Как византийское богословие избегало рационально оформленной систематизации, так Византийская Церковь никогда не связывала себя исчерпывающим кодексом церковных канонов. Соборы издавали правила, относящиеся к структуре Церкви и управлению ею, к церковной дисциплине, но все они отвечали на нужды конкретных ситуаций. Канонические требования считались абсолютными, поскольку отражали неизменные нормы христианского вероучения и христианской нравственности, но во многих случаях Византийская Церковь признавала и возможность сохранения тех же самых норм не буквой закона, но милостью и снисхождением. Такое применение закона называется οικονομία . В Новом Завете этот термин употребляется для обозначения Божьего замысла о спасении людей (οικονομία , признав законность ребенка, родившегося у императора Льва VI (886–912) от его неканонического четвертого брака, но отказался признать законность самого брака.

Источники византийского канонического права в составе самого нормативного и полного компендиума – так называемого «Номоканона в сорока титулах», опубликованного патриархом Фотием в 883 г. и включавшего имперские законы (νόμοι ) и церковные правила (κανόνες ) – включают так называемые «Апостольские правила» (сборник правил, отражающих церковную практику в Сирии в IV в.), правила вселенских соборов, собрания правил «поместных» соборов (главным образом IV в.) и еще одно собрание – «правила св. отцов», т. е. антологию мнений выдающихся епископов древней Церкви. Во многих случаях эти материалы должны. были использоваться скорее как авторитетные прецеденты, чем как формальные законы. Собранные в один «Номоканон» вместе с имперскими законами, они регулировали дисциплинарные вопросы, устанавливали принципы избрания епископов и определяли границы церковных областей и патриархатов. Позже византийские канонисты употребляли эти тексты вместе с комментариями к ним XII в. (период развития канонического права) Вальсамона, Зонары и Аристина.

8. Богослужение и гимиография

Центральное место литургии в жизни византийских христиан отмечали как сами византийцы, так и иностранцы. Послы русского князя Владимира, прибывшие в Константинополь в 987 г., вспоминали богослужение в величественном храме Св. Софии – «Великой церкви», построенной Юстинианом, – как переживание «небесной» реальности. Первоначальная форма богослужения складывалась под непосредственным влиянием Антиохийской Церкви, с которой новая столица была тесно связана в конце IV и начале V вв. По мере того как Константинополь превращался в центр всего христианского мира, его богослужебная практика становилась все более эклектичной. В период позднего Средневековья «Типикон» (Ordo ) Великой церкви сочетался с монашескими традицими, в особенности Студийского монастыря, породив синтетический богослужебный устав, который, в свою очередь, включил (в XIII и XIV вв.) литургические традиции Лавры св. Саввы в Палестине.

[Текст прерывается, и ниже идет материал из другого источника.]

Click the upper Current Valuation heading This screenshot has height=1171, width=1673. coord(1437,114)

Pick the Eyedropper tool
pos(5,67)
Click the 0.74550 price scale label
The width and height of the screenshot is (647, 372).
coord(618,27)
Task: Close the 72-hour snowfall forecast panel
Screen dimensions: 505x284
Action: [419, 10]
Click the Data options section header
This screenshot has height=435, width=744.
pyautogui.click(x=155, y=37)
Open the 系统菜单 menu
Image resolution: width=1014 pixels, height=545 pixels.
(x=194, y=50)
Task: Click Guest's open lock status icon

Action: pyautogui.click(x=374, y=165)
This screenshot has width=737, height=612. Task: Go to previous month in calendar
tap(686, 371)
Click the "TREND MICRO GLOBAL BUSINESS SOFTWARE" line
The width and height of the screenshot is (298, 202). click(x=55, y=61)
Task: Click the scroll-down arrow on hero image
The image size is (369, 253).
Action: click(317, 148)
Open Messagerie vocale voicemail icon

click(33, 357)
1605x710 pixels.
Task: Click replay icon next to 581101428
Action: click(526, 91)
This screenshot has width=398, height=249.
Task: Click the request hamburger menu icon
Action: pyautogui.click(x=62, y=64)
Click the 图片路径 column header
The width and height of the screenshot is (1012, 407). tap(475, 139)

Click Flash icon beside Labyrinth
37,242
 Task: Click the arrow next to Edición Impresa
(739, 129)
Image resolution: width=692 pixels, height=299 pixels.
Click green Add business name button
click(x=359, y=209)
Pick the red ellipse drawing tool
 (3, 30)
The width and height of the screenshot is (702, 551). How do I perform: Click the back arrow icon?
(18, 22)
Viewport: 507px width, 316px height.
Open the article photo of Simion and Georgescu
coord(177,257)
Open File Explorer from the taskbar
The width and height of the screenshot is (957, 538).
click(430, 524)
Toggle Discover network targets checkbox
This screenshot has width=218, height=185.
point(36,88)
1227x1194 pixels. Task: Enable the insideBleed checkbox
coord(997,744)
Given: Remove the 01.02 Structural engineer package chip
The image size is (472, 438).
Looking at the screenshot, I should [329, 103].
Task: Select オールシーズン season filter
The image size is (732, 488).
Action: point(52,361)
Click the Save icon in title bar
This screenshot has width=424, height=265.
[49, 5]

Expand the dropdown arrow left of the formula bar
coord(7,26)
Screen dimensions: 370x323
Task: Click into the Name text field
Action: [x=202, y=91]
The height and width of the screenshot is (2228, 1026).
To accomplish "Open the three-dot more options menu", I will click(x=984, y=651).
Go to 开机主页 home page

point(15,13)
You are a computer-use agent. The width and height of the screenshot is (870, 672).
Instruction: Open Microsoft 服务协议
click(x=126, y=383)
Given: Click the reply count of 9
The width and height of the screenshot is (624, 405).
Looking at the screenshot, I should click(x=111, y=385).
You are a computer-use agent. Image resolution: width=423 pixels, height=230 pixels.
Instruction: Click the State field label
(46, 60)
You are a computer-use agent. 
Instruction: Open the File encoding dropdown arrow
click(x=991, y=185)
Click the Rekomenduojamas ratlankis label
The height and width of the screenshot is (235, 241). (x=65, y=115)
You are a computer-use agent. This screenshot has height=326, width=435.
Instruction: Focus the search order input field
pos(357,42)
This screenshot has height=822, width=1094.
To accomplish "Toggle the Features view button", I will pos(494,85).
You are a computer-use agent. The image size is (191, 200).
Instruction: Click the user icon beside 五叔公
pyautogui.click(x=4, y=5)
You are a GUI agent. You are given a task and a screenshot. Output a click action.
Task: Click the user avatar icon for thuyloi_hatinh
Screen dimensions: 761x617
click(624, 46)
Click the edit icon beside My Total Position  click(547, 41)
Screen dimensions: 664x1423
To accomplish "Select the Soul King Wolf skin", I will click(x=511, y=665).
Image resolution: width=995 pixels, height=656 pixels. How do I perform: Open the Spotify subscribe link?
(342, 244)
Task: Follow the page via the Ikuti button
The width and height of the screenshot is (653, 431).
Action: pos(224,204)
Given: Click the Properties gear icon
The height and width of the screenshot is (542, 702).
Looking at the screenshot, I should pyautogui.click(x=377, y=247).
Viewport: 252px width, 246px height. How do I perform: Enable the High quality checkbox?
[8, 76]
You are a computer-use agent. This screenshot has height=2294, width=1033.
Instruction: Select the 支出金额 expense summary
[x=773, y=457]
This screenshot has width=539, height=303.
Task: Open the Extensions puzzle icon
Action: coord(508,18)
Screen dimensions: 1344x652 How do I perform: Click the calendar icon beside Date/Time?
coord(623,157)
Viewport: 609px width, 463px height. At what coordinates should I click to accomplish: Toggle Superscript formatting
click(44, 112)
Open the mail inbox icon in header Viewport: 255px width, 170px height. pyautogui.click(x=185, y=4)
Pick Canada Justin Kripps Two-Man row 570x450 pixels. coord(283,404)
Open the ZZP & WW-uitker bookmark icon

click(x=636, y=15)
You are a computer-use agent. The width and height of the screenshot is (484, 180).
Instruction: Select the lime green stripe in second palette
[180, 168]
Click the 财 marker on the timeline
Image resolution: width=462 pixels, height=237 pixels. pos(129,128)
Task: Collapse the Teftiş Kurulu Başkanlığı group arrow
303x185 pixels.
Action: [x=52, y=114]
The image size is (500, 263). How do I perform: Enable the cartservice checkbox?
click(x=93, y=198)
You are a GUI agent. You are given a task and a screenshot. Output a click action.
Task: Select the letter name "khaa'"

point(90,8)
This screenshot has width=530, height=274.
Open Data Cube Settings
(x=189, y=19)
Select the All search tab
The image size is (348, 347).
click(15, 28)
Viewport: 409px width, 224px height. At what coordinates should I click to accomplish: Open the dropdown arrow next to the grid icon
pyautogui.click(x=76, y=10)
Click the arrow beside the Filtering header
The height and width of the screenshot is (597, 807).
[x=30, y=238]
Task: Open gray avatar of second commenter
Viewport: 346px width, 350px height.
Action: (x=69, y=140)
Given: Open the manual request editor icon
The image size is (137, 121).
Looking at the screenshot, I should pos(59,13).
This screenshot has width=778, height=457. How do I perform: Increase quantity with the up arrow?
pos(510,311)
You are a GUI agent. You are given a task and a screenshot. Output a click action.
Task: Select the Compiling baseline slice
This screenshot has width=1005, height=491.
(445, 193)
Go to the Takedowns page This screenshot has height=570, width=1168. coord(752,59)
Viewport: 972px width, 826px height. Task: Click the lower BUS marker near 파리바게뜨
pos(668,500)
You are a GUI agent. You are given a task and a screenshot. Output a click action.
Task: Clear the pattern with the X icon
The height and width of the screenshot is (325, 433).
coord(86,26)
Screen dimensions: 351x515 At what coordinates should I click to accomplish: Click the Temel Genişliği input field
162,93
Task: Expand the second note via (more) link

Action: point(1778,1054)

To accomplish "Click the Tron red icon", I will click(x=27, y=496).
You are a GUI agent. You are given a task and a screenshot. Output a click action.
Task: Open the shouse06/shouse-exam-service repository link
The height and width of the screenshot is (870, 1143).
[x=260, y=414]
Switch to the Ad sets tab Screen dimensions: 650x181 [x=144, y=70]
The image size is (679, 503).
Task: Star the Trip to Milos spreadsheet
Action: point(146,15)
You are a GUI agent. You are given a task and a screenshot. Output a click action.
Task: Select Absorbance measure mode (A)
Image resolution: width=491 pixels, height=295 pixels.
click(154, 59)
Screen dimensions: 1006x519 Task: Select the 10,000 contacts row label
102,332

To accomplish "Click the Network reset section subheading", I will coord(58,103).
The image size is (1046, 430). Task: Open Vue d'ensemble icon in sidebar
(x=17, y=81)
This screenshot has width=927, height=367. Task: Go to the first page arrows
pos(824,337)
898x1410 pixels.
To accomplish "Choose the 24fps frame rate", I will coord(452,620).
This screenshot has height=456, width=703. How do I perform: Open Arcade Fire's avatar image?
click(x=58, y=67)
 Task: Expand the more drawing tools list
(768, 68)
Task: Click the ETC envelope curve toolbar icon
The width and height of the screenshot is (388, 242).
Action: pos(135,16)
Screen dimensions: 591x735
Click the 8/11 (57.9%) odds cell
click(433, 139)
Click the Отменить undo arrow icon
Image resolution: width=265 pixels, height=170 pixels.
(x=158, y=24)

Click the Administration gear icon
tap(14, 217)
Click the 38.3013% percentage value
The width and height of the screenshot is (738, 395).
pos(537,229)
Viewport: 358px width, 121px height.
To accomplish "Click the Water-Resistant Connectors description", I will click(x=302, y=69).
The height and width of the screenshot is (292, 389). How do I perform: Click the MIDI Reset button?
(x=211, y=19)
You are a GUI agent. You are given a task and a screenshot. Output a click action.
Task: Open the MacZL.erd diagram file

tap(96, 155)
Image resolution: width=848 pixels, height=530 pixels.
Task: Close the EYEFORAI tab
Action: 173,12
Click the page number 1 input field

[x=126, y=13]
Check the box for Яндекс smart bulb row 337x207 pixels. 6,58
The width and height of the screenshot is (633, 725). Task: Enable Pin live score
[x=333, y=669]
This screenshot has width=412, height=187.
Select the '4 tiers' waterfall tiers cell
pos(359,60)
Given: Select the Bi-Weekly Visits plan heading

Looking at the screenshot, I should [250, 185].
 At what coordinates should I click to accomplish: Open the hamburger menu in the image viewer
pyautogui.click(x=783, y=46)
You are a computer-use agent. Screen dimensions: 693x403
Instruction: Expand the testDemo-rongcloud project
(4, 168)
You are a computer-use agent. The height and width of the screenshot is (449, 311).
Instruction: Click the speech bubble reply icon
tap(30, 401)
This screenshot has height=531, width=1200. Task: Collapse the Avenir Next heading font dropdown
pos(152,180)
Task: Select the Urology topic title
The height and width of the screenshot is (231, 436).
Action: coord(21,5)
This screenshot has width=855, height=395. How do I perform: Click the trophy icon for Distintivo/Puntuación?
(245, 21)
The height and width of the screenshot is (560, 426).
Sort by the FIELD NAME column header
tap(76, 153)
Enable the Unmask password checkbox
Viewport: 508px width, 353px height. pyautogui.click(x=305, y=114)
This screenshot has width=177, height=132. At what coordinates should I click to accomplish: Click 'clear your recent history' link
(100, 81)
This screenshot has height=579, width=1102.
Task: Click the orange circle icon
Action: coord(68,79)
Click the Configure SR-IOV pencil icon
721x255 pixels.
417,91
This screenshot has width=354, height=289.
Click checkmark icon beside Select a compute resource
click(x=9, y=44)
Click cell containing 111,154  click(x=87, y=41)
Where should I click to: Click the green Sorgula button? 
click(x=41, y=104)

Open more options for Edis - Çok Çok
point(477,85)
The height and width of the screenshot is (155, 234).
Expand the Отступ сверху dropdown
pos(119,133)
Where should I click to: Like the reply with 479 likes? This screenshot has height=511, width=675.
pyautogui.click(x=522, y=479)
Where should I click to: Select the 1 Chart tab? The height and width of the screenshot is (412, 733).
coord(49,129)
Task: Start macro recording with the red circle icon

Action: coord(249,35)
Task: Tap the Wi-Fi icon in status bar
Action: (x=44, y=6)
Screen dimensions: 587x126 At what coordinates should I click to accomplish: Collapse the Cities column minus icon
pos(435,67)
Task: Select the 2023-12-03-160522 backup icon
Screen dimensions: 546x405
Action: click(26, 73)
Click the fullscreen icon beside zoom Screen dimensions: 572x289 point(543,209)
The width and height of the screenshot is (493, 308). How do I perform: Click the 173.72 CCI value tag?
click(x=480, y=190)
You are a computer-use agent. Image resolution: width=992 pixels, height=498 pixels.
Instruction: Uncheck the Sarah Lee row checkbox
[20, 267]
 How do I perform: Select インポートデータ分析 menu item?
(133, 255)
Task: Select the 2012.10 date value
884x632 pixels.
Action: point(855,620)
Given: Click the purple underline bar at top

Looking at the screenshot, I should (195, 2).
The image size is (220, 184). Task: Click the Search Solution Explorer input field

К IX в. в обычном употреблении были два евхаристических канона, авторство которых приписывалось св. Василию Великому и св. Иоанну Златоусту. Переведенные на многие языки, они стали общим достоянием всего православного мира. В некоторых местах служилась и древняя литургия, приписываемая ап. Иакову. Начиная с VI в., евхаристическая литургия, которая теперь совершалась в огромном кафедральном соборе Св. Софии в присутствии многочисленного народа, украшается рядом символических действий, теряя при этом многие черты своего первоначального общинного характера. Символические истолкования, навеянные в особенности книгой Псевдо-Дионисия «О церковной иерархии», представляли литургию земным изображением небесной реальности, стоящим между отдельными христианами и Богом. Идеи такого рода были прежде всего результатом внедрения в христианское мышление неоплатонических идей. Тем не менее исходный, преимущественно доконстантиновский смысл литургии был в общем хорошо сохранен в центральных частях самого литургического последования, в отличие от его истолкований. Поздние комментаторы, например, Николай Кавасила в XIV в., заново открыли христоцентрическое, общинное и сакраментальное измерения Евхаристии.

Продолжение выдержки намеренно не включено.